Just like with academics, junior year is the most important year for volleyball athletes who want to compete at the next level. As of June 15 after your sophomore year, you’re allowed to communicate with coaches, so the floodgates are open and you will likely be speaking/texting/emailing with multiple coaches.
Also, the NCAA allows you to take both unofficial and official college visits after August 1 of your sophomore year, so this is a big priority for high school juniors.
Watch the video above and review the checklist to see what steps you should take to find a school that's a good fit for volleyball and academics.
- Have a positive and strong mindset! Work hard in the classroom, on the court and in your recruiting process to find a great fit. This is the most important year of the college volleyball recruiting process.
- Set yourself up for success. You did some preliminary work your freshman and sophomore years creating your target list, and you emailed coaches. They read your emails, watched your video, and, most likely, watched you play at tournaments ... even though they couldn’t communicate with you. If you’re just starting the recruiting process now, it’s OK. Review the freshman and sophomore checklists and jump in.
- Continue working through your target list. Arrange in your order of preference and communication level with the school. Keep track of all communication between you and the coaches. Touch base with them every 2-3 weeks.

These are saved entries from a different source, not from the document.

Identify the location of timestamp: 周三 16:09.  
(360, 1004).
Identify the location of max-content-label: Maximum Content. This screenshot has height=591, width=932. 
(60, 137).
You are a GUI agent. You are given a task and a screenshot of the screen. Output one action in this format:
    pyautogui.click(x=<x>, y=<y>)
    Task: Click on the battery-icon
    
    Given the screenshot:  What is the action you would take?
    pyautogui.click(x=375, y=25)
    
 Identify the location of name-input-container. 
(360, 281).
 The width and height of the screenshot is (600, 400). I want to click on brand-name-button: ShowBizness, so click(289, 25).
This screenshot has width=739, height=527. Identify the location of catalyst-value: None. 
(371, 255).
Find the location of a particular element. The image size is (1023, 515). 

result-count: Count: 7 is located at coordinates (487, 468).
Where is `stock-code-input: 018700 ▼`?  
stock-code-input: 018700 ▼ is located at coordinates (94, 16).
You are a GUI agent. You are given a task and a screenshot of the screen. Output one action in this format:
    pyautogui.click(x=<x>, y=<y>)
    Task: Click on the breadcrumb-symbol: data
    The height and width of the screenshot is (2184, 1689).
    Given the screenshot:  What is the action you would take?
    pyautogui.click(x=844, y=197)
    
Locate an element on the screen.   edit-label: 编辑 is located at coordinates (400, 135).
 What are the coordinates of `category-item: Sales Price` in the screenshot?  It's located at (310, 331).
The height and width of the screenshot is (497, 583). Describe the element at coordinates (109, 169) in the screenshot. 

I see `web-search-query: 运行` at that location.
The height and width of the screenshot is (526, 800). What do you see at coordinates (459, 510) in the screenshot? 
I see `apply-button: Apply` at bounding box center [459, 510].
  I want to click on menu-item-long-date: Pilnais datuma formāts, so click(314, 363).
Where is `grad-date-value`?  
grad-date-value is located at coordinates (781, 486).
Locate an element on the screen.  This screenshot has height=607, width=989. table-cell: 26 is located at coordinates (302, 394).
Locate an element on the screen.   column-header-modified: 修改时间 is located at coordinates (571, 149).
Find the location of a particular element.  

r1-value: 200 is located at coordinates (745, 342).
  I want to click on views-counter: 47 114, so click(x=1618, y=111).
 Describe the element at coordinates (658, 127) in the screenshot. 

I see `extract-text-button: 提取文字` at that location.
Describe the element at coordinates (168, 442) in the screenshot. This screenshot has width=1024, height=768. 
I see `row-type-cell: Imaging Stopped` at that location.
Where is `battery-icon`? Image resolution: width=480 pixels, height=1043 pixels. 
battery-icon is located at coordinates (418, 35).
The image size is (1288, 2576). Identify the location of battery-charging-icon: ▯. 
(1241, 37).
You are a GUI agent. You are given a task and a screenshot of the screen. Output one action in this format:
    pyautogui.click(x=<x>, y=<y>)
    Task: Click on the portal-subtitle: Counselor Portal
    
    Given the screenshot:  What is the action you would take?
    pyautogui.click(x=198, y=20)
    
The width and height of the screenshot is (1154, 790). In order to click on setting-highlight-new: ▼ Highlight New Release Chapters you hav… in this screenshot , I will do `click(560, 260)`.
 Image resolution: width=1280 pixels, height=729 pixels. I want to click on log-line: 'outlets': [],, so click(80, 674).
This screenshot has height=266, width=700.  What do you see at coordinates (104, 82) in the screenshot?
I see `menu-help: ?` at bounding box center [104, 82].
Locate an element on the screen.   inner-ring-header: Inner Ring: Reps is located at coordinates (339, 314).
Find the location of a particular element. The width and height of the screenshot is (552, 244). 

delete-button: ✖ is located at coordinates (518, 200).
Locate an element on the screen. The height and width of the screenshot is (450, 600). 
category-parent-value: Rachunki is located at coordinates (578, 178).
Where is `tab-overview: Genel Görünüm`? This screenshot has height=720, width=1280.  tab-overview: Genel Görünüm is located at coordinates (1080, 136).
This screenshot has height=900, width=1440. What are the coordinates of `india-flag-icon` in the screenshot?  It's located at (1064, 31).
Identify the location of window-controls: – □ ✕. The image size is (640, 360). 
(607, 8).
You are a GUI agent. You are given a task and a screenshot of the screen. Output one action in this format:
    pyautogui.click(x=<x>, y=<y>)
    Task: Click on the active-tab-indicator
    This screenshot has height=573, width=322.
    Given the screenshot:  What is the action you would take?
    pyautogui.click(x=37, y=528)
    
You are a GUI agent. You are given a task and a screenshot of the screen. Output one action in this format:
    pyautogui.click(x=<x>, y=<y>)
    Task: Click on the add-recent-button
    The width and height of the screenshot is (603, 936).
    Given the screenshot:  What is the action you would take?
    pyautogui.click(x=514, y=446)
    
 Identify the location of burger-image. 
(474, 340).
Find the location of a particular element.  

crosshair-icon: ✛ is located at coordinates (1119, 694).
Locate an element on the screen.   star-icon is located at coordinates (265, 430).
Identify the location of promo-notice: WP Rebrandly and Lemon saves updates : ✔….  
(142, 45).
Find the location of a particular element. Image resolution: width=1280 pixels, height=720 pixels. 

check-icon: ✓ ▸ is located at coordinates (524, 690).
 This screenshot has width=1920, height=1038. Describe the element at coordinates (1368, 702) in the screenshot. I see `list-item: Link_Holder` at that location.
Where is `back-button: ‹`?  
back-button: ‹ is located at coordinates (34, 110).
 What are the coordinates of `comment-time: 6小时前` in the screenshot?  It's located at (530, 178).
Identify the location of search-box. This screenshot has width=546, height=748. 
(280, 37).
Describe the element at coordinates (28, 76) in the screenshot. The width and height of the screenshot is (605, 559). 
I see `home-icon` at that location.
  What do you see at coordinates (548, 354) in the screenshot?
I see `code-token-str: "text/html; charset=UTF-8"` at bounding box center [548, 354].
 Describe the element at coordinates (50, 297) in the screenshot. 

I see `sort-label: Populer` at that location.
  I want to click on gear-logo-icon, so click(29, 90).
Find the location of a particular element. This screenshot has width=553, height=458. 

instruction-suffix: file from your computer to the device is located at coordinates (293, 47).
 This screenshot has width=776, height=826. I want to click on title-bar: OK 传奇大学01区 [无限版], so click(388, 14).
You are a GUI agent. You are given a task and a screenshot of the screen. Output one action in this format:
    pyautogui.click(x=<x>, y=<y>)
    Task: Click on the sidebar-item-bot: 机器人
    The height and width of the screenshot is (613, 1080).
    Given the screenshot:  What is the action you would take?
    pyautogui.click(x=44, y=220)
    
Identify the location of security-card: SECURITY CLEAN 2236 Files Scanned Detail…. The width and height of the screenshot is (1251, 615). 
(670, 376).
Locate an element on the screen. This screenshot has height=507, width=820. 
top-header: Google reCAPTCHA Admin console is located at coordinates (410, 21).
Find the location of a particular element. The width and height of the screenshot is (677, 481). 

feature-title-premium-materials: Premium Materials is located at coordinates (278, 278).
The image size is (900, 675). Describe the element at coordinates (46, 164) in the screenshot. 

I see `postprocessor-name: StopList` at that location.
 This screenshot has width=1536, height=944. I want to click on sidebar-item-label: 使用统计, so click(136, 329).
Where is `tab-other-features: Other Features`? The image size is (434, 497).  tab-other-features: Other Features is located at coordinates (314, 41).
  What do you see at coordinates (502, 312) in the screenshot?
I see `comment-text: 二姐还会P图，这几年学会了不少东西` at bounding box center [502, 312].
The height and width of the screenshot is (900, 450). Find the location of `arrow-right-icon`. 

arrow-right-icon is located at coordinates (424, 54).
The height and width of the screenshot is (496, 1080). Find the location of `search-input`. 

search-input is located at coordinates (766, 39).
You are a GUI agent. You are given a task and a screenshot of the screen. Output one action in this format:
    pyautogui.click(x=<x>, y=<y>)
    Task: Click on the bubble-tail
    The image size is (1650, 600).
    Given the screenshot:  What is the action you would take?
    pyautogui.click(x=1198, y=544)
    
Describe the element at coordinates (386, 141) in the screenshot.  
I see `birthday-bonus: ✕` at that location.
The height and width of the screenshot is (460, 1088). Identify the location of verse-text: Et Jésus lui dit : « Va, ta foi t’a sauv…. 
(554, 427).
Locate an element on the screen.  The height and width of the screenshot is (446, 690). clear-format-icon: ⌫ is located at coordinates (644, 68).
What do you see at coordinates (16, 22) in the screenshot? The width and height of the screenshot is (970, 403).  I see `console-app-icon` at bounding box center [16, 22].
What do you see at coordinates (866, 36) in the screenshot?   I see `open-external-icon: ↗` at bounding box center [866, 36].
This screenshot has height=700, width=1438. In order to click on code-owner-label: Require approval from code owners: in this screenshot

- Give yourself another social media checkup. When college coaches are recruiting you, they will check your social media accounts. If they see things that shine a negative light (as stated in the freshman checklist), they may stop recruiting you.
- Attend camps the summer before your junior year. You probably already booked camps by June 15th, but you can still contact the coaches of the camps. It’s a great excuse to touch base. Ask these questions: Do they need your position in your grad year? Are they interested in you for their program? What is the offer on the table (full scholarship, partial, walk-on, etc)?
- Attend spring and winter college clinics and showcases. Many schools hold clinics to have more opportunities to see players in action. There are also recruiting showcases, which can be good too but can also get expensive. If you're attending a college clinic, make sure it's at a school you're interested in. Email them before the clinic to let coaches know you will be there and are excited.
- Take unofficial (and official) visits beginning August 1 before your junior year. Official visits (where the school pays) are usually later in the recruiting process, but unofficial visits are good to arrange with the coaches when there is interest on both sides. A great time to visit is during their fall college season or during spring practices. See if you can picture yourself there.
- When talking to a school about a scholarship offer, clarify the different types and what is covered. For example, is it full, partial, walk-on? Does it cover tuition for a fifth year, summer school tuition, medical expenses? Are there need-based and merit-based options available? Know this before you attend summer camps and/or take unofficial visits to be sure it’s OK for you and your family. Otherwise, you can gracefully pull out of camps and not visit because it’s not a fit in that respect. This process can be expensive, so each visit or camp needs to make sense. Coaches understand.
- Talk with coaches about where you stand on their list. This can be done in person during campus visits, on the phone, via email or text. This will help you narrow down your list.
- Understand the timeline for when the schools on your list want to make a decision. Are they in a rush, in no hurry, have an offer out to another player and you’re next on the list if she says no? If you have an offer on the table, your timeline speeds up, and they need to know that too.
- Stay in touch often, and learn as much as you can about the coaching staff, their philosophies and coaching style. Get to know them. Communication and learning is key. Talk to former players, if possible, to learn more about the coach and school. You will spend so much time with the coaches and your teammates, you will be miserable if it’s not a good fit in that area!
- Register with the NCAA Eligibility Center. You’ll eventually need to provide transcripts and test scores (after you take the SAT or ACT).
- Register to take the SAT/ACT. Once you get your scores back, you need to send them to the NCAA Eligibility Center. Coaches who you are talking back and forth to during the recruiting process will probably want these scores too.
- Stay focused on your classes, and keep your studies a high priority. Academics are very important your junior year. This is true for all college-bound students in general. For a student-athlete, your grades are an important consideration for coaches. If they don’t have to worry about your academics, they can focus on you as a person and a player. This will open up more college volleyball opportunities for you.